Update 4 Oct 2010: The European Commission has now published its comments letter (officially dated 24 Sep 2010) on the draft measures put forward by the Polish regulatory authority UKE. The European Commission does not dispute the market definition and SMP assessment, but insists on all Polish MNOs and MVNOs being subject to the same symmetrical obligation. With regard to wholesale price control, the European Commission makes the following comment:

“In its notified draft measure UKE proposes a price control by obliging the M(V)NOs to charge cost oriented prices. UKE does not propose to impose a price cap. Nevertheless, UKE refers to the price level of PLN 0.05 (approx. EUR 0.012), and considers that this price level would be “justified in view of the identified competition problems”. According to UKE’s explanations contained in the response to the request for information, it will be up to the operators to set cost oriented prices and prove the appropriate level of costs, which will be subsequently assessed by the NRA. Further, according to its preliminary calculations, UKE considers that the real cost of SMS termination is in the range of PLN 0.01, but setting the price cap at such a low level would not be appropriate, as the decrease from the current levels would be too harsh.
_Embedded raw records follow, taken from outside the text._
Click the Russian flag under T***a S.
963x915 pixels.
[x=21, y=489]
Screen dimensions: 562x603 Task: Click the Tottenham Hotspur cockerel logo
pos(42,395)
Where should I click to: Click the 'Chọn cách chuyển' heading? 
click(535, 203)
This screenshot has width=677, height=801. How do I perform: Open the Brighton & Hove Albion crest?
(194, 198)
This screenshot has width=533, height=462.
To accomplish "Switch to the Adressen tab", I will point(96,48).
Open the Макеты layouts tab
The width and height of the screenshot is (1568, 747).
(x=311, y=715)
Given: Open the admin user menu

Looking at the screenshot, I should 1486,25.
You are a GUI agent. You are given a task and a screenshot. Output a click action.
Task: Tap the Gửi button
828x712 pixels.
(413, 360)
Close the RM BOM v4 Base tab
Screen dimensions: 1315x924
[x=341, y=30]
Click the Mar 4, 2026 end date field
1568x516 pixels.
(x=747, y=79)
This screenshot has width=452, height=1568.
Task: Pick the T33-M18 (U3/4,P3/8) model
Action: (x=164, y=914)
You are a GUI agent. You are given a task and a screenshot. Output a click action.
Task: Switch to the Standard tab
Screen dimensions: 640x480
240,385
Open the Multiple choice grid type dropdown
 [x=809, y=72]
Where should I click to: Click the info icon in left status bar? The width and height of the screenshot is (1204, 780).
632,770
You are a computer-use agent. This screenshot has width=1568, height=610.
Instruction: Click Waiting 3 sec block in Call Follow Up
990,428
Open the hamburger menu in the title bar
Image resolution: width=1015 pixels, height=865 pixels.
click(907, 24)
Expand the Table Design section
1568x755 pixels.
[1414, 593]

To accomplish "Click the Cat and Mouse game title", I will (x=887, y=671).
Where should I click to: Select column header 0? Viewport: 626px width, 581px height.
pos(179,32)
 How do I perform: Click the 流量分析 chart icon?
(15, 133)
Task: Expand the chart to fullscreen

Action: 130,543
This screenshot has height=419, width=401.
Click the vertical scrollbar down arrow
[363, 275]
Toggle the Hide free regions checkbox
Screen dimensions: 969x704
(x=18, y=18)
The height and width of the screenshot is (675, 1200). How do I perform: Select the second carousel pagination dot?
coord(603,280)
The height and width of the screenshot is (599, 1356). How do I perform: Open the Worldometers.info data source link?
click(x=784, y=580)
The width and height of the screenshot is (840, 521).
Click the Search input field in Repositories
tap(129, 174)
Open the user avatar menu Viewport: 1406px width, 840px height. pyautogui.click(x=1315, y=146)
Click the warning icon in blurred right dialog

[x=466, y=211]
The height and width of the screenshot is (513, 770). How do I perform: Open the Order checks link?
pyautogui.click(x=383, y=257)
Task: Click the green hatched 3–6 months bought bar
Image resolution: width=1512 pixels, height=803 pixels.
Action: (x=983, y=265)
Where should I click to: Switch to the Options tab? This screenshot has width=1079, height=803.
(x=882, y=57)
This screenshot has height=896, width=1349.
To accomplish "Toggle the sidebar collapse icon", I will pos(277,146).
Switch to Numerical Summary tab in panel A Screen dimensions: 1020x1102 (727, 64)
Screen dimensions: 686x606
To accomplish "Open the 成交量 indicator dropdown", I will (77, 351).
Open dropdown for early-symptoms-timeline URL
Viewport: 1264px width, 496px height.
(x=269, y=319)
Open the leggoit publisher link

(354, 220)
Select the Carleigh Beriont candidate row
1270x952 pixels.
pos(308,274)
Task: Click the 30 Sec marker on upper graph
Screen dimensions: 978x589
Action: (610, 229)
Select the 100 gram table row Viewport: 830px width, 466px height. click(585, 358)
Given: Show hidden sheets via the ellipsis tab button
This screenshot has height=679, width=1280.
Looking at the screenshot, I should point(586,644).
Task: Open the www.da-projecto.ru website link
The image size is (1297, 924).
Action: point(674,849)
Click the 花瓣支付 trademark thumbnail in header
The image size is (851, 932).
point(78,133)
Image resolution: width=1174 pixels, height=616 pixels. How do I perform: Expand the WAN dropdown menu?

The Commission notes that in this regard UKE’s proposed measure seems to be contradictory: UKE would impose a cost oriented price (preliminarily calculated at PLN 0.01) and at the same time consider that the price level of PLN 0.05 is “justified and appropriate” arguing that the cost oriented price will have adverse effects on the market.

The Commission considers that such price obligation lacks clarity, and appears to be difficult to implement in view of a 400% difference between the “cost oriented” and the “justified and appropriate” price level. The Commission would like to urge UKE to ensure clarity and predictability for market players for example by way of using an appropriate glide-path with a view to arrive at cost-oriented prices without undue delay. Furthermore, UKE should ensure symmetrical termination rates as soon as possible, and not allow different termination rates beyond the necessary time frame.”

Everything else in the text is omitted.